Мы растем (Заметки молодого отца).

От трех до четырех

Вот какая у нас с ним сейчас игра. Мы как бы две «киски». Он меня зовет: «Пошли домой, киска!..» (Оба мы, кстати, стоим на ковре на четвереньках) — и тащит под стол. Потом спрашивает: «Ты проголодалась, киска?..» — и кормит меня «красным» и «синим» медом, а потом берет провод от торшера и «наливает мне чая». Потом говорит: «Киска, иди погуляй!..» Я поворачиваюсь по кругу и снова оказываюсь лицом к нему. — «Ты уже проголодалась, киска?..» — начинается все снова...

Почемучка он — как и положено быть. Почему то, почему это — бесконечная цепь взаимосвязанных «почему». В трамвае или электричке люди переглядываются и улыбаются, слыша его вопросы. Относительно себя самого — тоже сплошные «почему».

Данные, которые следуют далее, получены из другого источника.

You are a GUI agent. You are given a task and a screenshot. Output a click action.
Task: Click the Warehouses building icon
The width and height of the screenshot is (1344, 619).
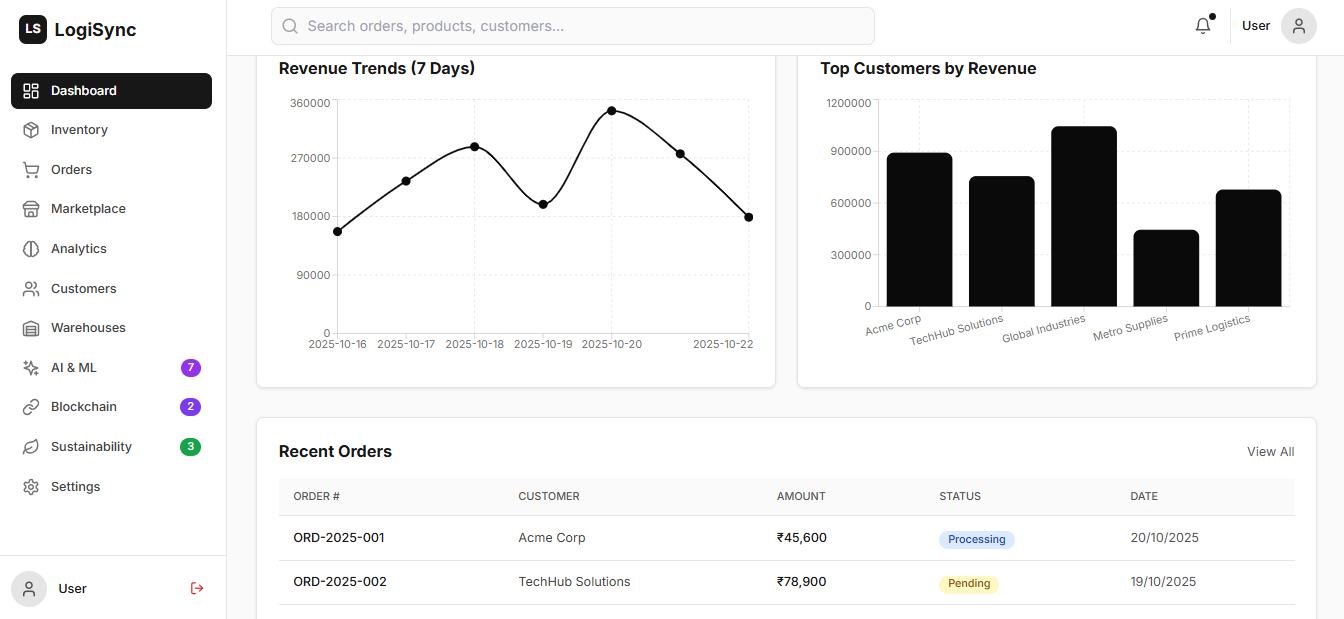click(31, 328)
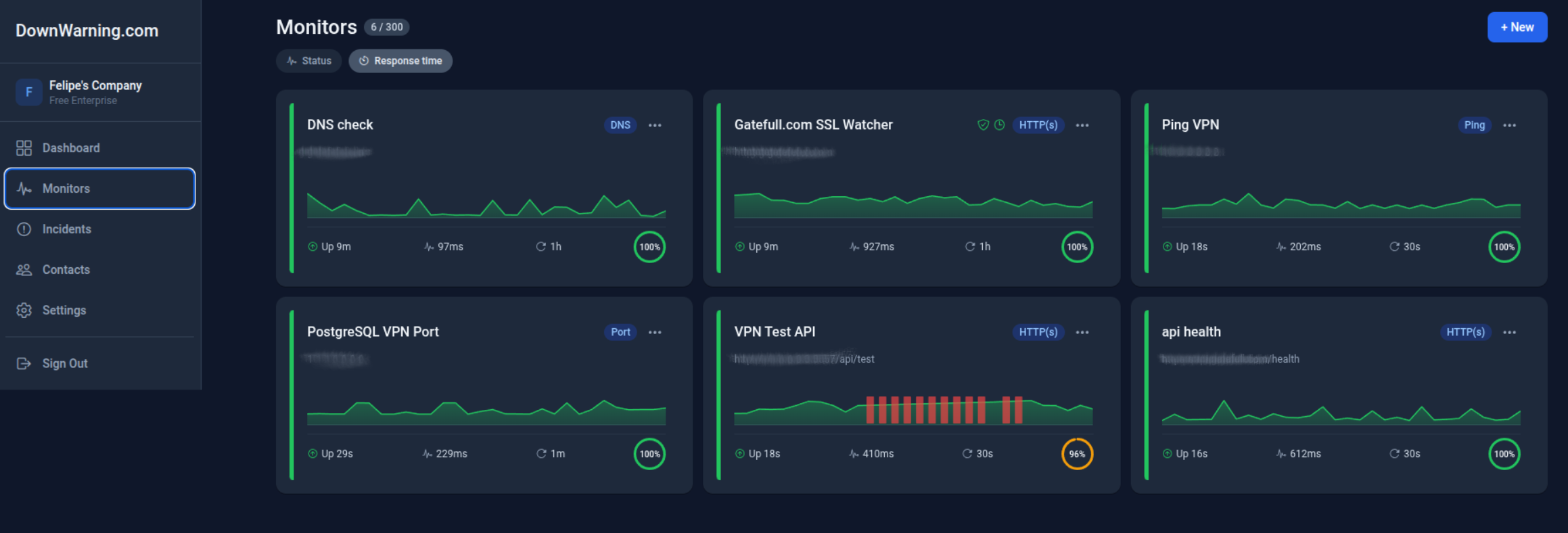1568x533 pixels.
Task: Open PostgreSQL VPN Port three-dot menu
Action: click(x=655, y=332)
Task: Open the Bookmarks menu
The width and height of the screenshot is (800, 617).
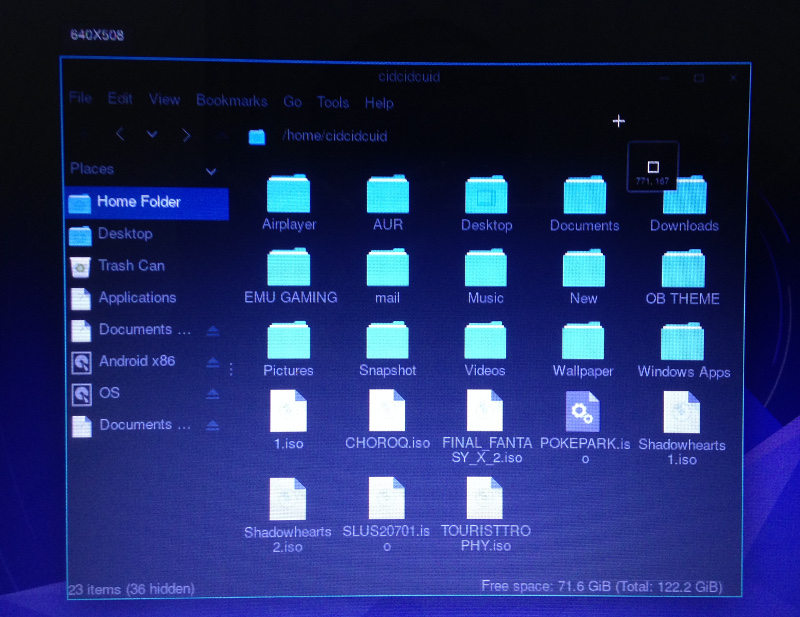Action: pos(231,101)
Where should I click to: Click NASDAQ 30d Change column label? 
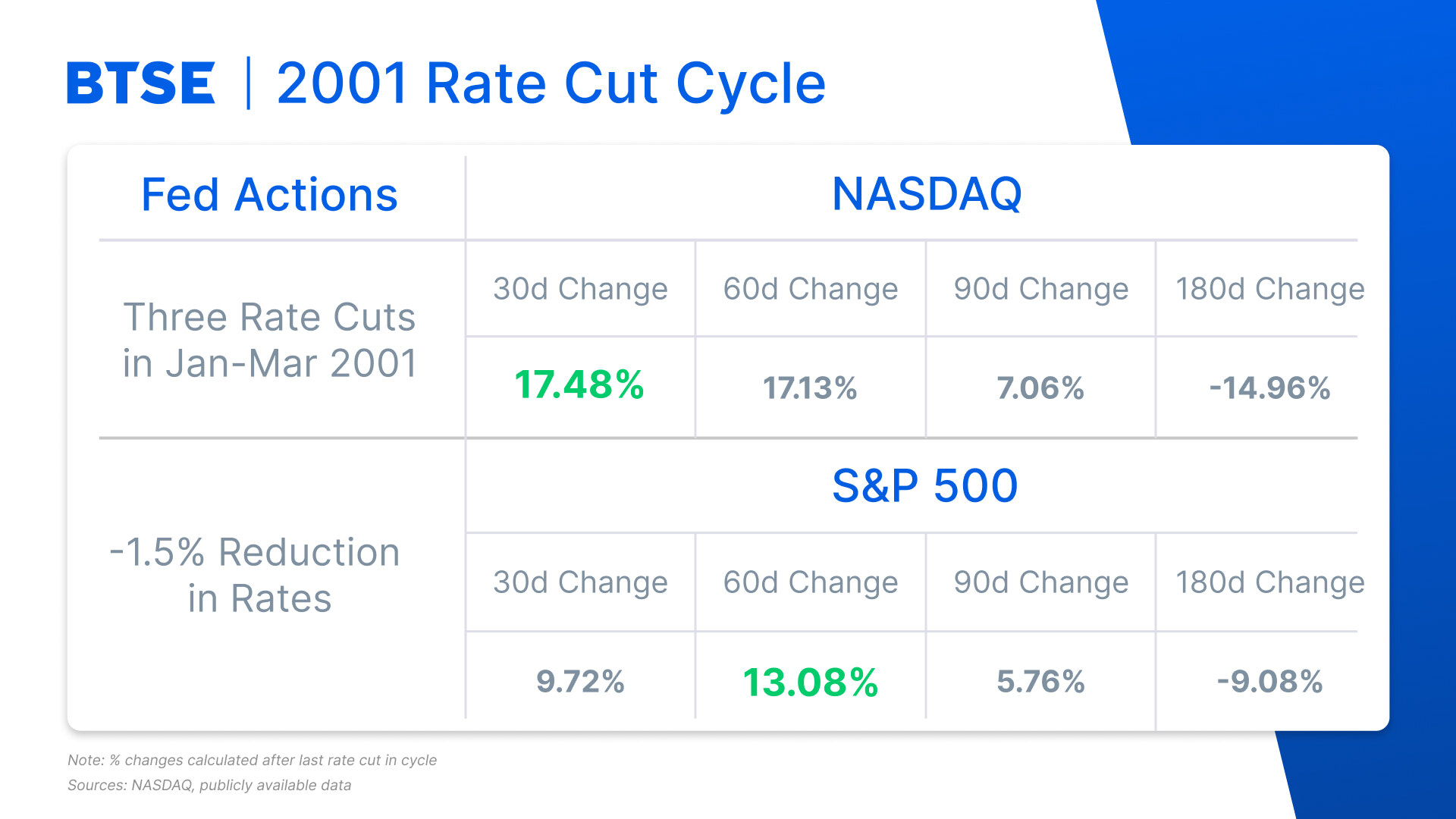(580, 289)
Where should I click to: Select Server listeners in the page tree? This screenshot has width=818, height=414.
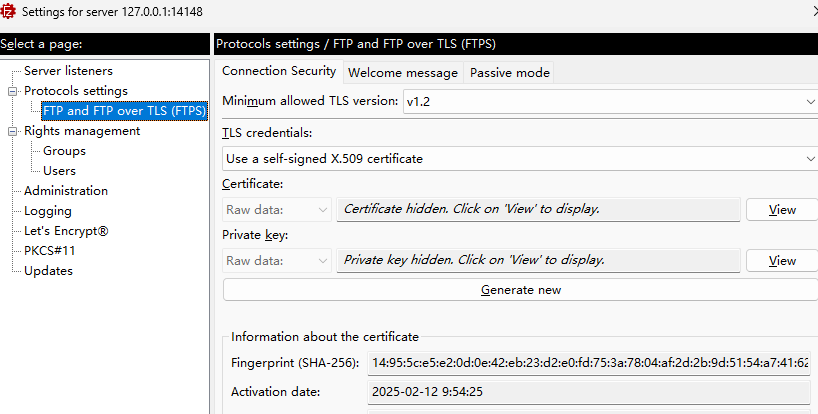pyautogui.click(x=68, y=71)
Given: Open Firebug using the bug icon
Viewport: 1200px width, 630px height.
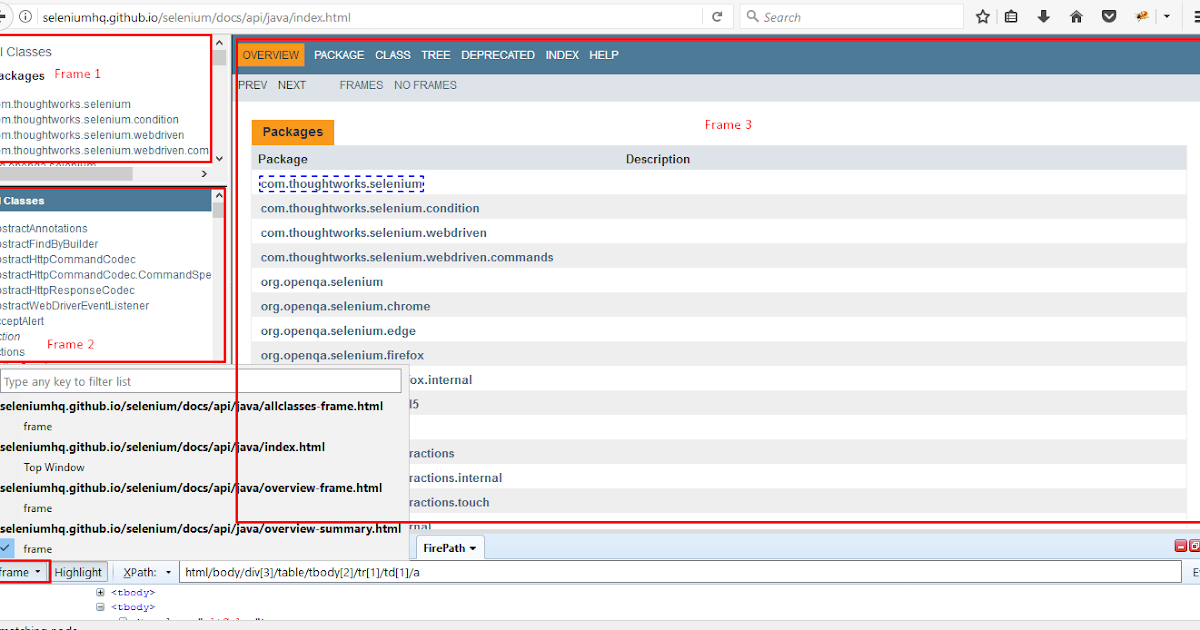Looking at the screenshot, I should click(1142, 16).
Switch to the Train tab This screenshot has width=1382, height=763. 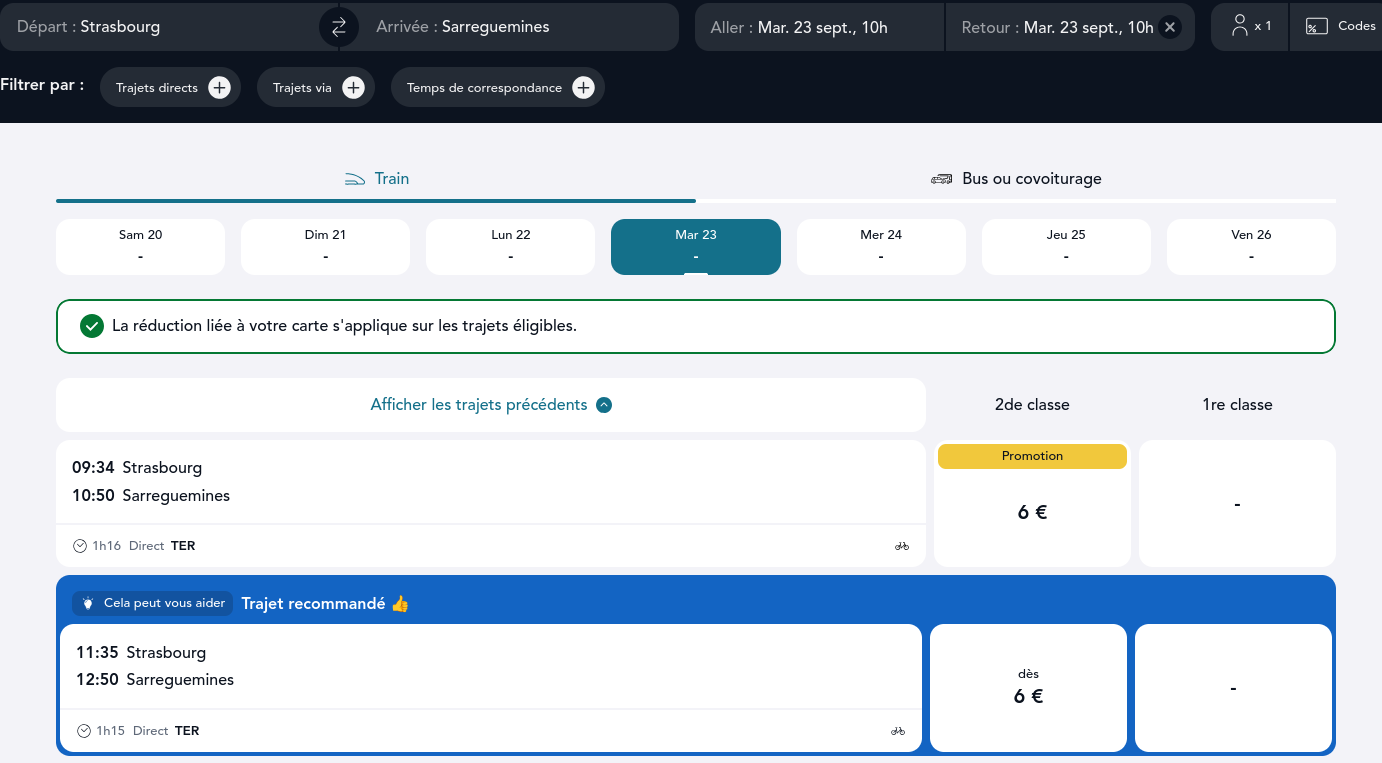pos(377,179)
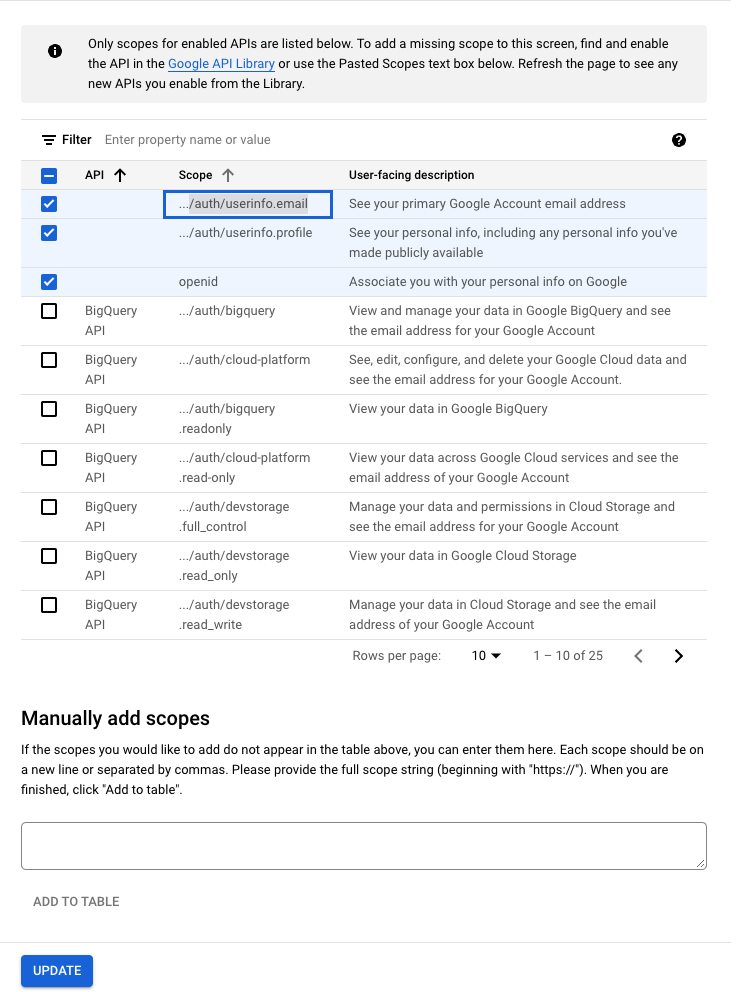Click the UPDATE button

pyautogui.click(x=56, y=970)
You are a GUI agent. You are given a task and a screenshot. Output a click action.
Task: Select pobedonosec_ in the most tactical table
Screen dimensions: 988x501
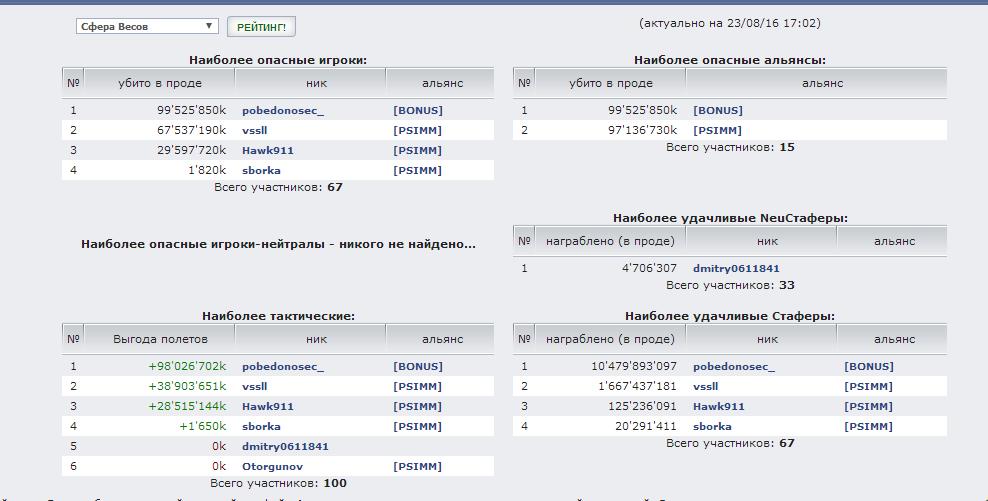(x=282, y=367)
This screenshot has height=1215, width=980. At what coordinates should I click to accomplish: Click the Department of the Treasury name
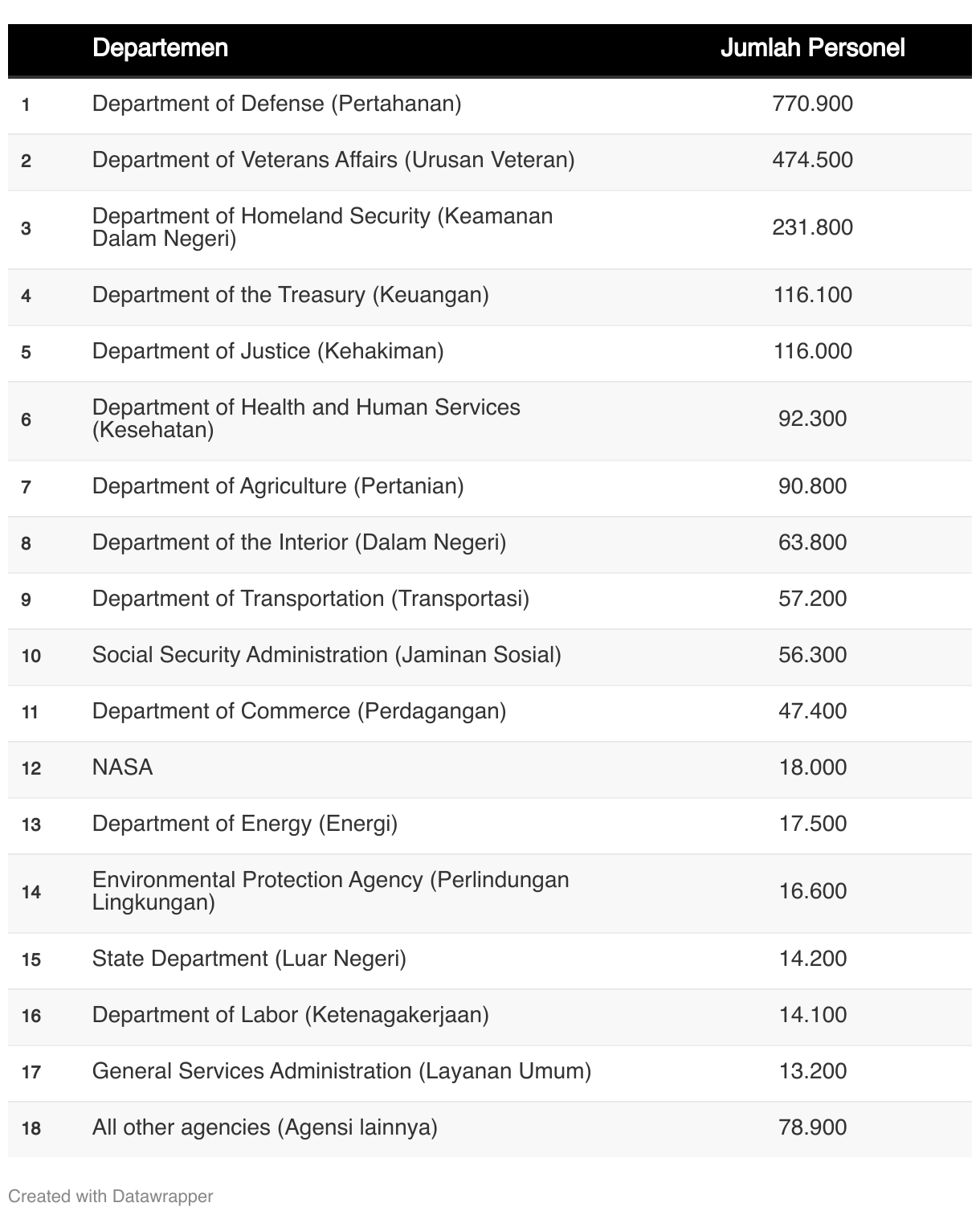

— Папа, а почему я зарядку не хочу делать?

— Папа, а почему я никого в гости не зову?

— Папа, а почему я машинку не взял на улицу?..

Мы с Галкой стараемся терпеливо отвечать — надеемся, что когда-то он иссякнет. Иногда отвечаем: «Потому!..», не зная, что сказать. В таких случаях Санька немедленно спршивает: «А почему — потому?..»

 

 

Санька подошел ко мне и... укусил за ногу. Первое мое движение было — отдернуться и подшлепнуть сына. Тут же я пожалел об этом. Укусил он меня небольно, и я его шлепнул рефлекторно, не думая. Но сделанного не воротишь, и я стал ждать, что будет, насторожился...

Санька замер после сделанного. Словно ждал хоть какого-нибудь сигнала с моей стороны, а сам не знал, как реагировать: заплакать или, может, не обратить внимания... Я замер тоже, и так мы «противостояли» минуту-другую. Потом Санька все-таки обиделся: не заплакал, но помрачнел. «Не хочу я с тобой!» — пробормотал и ушел на кухню. Галка сказала что-то, послала Саньку назад к папе, и Санька отчетливо сказал: «Папа плохой!..» Мне стало так стыдно после этих его слов. И когда мы втроем сидели за столом, обедали, я боялся посмотреть Саньке в глаза... Чуть погодя Санька «простил» — заговорил со мной весело, как ни в чем не бывало. Но я запомнил накрепко, как мой шлепок обернулся крепкой оплеухой для меня же...

 

 

Галка вот-вот должна родить второго ребенка. Саньку мы пока что отправили в Невскую Дубровку к моей маме. Она ведет себя строго по отношению к внуку, и Санька ее слушается беспрекословно. Мне даже завидно иногда...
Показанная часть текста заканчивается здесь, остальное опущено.